▶ **Requirements**:
- 1) From the opening paragraph of the post on geo-engineering, list every threat named as putting humanity on the brink of extinction.
- 2) Pick up the post on geo-engineering after its final sentence and keep writing it.

▶ **Text section**:
So the world is coming to an end. When is it not? Super Volcanos, Meteros, Super-AIDS, Gays, the plastic things on the 6 pack of cans, Glen Beck, Nukes, etc. Something always has humanity on the brink of extinction.
So don't pay your taxes and take up swim lessons and get ready for the end!
On the other hand, (speaking of geo-engineering), RealClimate has a good article about exactly why geo-engineering schemes are at this time pure hubris and dangerous hubris at that. They're talking about sulfate aerosols, but these problems basically apply to any geo-engineering.
Geo-engineering: Why They Are Wrong:
The geo-engineering option that is being talked about here is the addition of SO2 to the stratosphere ... [which is basically why the earth cools after volcanoes]... Under business-as-usual scenarios, [we would need] the equivalent to one to two Pinatubo’s every year if this kind of geo-engineering was the only response. And of course, you couldn’t stop until CO2 levels came back down (hundreds, if not thousands of years later) without hugely disruptive and rapid temperature rises. As Deltoid neatly puts it: “What could possibly go wrong?”.
The answer is plenty. ... who would be responsible for any unanticipated or anticipated side effects and how much would that cost? and ... who decides when, where and how much this is used. ...Consider how difficult it is now to come up with an international agreement on reducing emissions and then ponder the additional issues involved if India or China are concerned that geo-engineering will cause a persistent failure of the monsoon? None of these issues are trivial or cheap to deal with, and yet few are being accounted for in most popular discussions...

▶ **Data section**:
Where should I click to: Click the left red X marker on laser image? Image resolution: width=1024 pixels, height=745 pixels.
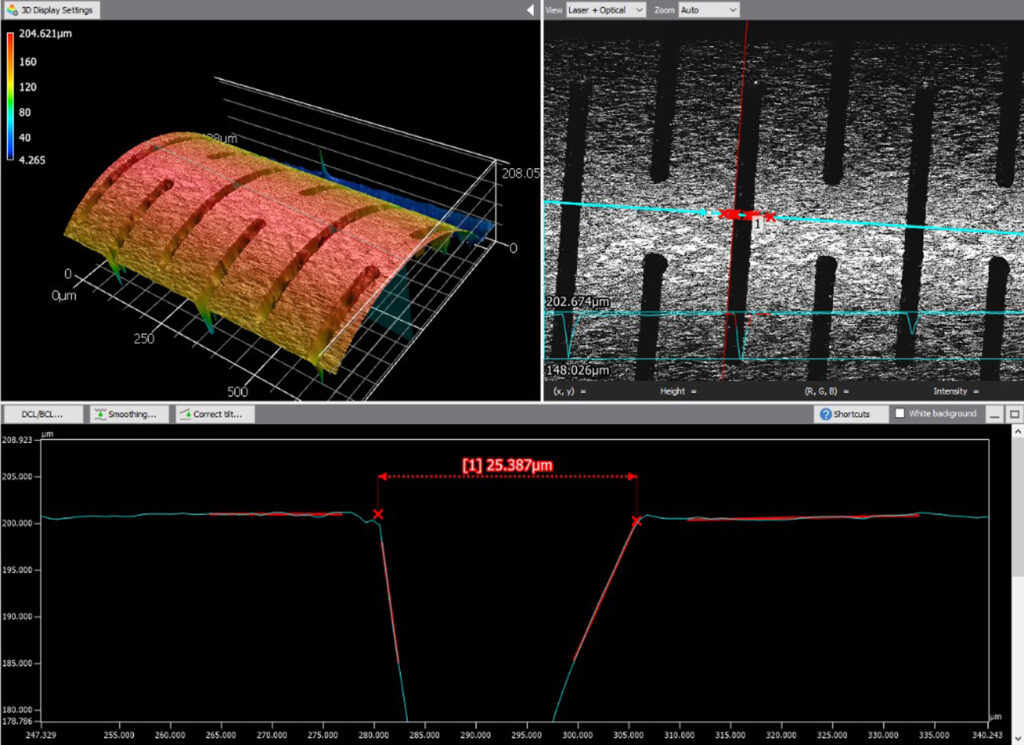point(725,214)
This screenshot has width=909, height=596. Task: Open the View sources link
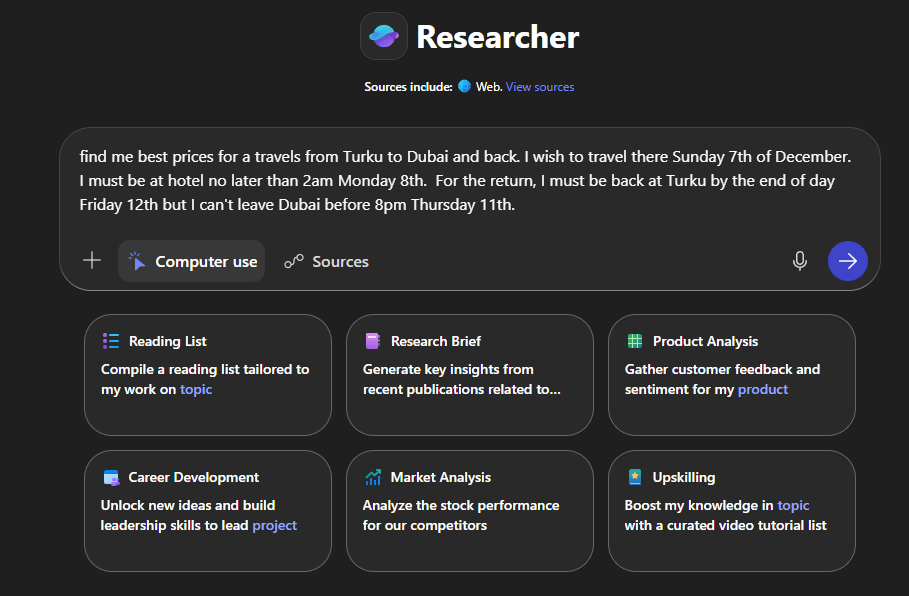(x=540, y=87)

--

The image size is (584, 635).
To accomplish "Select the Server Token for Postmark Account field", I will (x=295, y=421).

▶ **The responses**:
- 1) Super Volcanos, Meteros, Super-AIDS, Gays, the plastic things on the 6 pack of cans, Glen Beck, Nukes

- 2)
The point is that a planet with increased CO2 and ever-increasing levels of sulphates in the stratosphere is not going to be the same as one without either. The problem is that we don’t know more than roughly what such a planet would be like. ... There would almost certainly be ‘unknown unknowns’ – things we don’t yet know that we don’t know. ... In order to proceed with such an intervention one would clearly need to rely absolutely on climate model simulations and have enormous confidence that they were correct (otherwise the danger of over-compensation is very real even if you decided to start off small). As with early attempts to steer hurricanes, the moment the planet did something unexpected, it is very likely the whole thing would be called off. It is precisely because climate modellers understand that climate models do not provide precise predictions that they have argued for a reduction in the forces driving climate change. The existence of a near-perfect climate model is therefore a sine qua non for responsible geo-engineering, but should such a model exist, it would likely alleviate the need for geo-engineering in the first place since we would know exactly what to prepare for and how to prevent it.
Holy shit! The world is ending! Guess I'd better buy that new Ted Rall graphic novel right away, or else I might not have time to read it!
If only there was a place to check in before all the "former deniers" are allowed in. That way the progressives could carry on and the regressives would have to wonder what they were duped for.
Nope. No matter how it happens the regressive statists authoritarians will never come around
Said Commisar Ted:
"they are to be [...], imprisoned after the revolution."
Why not executed, preferably with a single shot to the back of the head, Comrade Rall? Be bold! After all, if you're serious about "saving the planet" you shouldn't spare any efforts to lessen the human footprint on its resources.
I hate both sides of this argument: 1. the deniers, those who say there is no global warming and 2. Ted's side, those who say there is no hope of stopping global warming. Why don't we just stop the damn CO2 in case either 1 or 2 is wrong for pete sakes.
Oh, and of course, the mention of "CO² particles", shows how much actual information one might get from reading hysterical hacks at ZMag.
I just hope your blog is still around 20 years in the future, and both of us alive to see if summer ice will really be gone. What the heck, polar bears need a tan.
"Why anyone cares about Copenhagen is beyond me.?"
Here's why. Oh, the joys of being a panelist! Saving the planet is hard work.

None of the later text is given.